*TASK REQUIREMENTS*.
Scan the entries below for the word "will", then copy each line that holds it.
+++ GIVEN RECORDS
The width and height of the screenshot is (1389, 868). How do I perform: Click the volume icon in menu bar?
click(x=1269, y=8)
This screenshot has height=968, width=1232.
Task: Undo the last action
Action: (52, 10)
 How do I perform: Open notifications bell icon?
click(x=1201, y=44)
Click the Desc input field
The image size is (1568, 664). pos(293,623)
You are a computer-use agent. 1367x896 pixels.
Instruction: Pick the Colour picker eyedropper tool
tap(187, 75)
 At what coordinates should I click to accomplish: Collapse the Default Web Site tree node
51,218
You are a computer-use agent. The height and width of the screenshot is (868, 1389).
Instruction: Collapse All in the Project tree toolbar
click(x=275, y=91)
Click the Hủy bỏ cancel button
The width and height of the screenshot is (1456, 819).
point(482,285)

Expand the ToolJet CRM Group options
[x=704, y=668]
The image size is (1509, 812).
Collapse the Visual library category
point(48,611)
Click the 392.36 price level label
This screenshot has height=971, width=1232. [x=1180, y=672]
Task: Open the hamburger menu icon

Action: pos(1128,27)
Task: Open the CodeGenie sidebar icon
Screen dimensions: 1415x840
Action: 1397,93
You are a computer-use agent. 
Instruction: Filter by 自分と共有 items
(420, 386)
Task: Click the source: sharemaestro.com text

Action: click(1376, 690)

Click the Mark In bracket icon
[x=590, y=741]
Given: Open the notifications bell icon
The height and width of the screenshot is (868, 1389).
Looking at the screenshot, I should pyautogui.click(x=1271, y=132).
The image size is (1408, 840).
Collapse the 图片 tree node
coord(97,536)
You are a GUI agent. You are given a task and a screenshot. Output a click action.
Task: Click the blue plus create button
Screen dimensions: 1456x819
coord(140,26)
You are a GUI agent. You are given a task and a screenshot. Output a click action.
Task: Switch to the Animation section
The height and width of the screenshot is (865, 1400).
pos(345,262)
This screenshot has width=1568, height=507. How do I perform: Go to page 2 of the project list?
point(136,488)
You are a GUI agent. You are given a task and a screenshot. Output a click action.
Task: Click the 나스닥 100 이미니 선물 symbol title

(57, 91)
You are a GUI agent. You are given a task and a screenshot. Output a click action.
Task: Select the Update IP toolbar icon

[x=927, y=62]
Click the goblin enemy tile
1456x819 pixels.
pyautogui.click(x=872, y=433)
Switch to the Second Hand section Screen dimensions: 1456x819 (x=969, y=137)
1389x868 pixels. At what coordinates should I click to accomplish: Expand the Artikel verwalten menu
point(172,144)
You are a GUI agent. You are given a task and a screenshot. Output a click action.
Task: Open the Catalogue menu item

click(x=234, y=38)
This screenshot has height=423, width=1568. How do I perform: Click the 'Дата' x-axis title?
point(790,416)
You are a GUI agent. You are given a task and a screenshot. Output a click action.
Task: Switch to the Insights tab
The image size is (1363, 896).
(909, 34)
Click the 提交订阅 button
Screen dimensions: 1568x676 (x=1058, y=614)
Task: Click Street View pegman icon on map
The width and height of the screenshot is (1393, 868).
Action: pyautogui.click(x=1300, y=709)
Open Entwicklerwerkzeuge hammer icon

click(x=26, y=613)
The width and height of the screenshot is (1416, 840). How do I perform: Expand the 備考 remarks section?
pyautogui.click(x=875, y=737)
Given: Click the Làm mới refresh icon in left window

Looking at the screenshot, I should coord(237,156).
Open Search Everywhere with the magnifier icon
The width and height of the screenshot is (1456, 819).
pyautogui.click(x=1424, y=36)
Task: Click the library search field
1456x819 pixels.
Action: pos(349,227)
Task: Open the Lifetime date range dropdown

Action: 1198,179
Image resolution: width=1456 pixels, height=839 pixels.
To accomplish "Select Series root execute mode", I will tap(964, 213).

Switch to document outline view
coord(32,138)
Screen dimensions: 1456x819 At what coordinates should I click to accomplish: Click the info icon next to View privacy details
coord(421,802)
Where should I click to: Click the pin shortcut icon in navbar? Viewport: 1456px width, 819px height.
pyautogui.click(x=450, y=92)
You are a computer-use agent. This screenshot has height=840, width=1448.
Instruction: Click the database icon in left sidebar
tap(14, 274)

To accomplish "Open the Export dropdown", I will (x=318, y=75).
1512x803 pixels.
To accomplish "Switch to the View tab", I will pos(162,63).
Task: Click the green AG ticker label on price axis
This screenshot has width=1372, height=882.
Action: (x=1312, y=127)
++++++
*TASK SOLUTION*.
To accomplish "Select Series root execute mode", I will tap(964, 213).
To accomplish "Open the Export dropdown", I will (x=318, y=75).
To accomplish "Switch to the View tab", I will pos(162,63).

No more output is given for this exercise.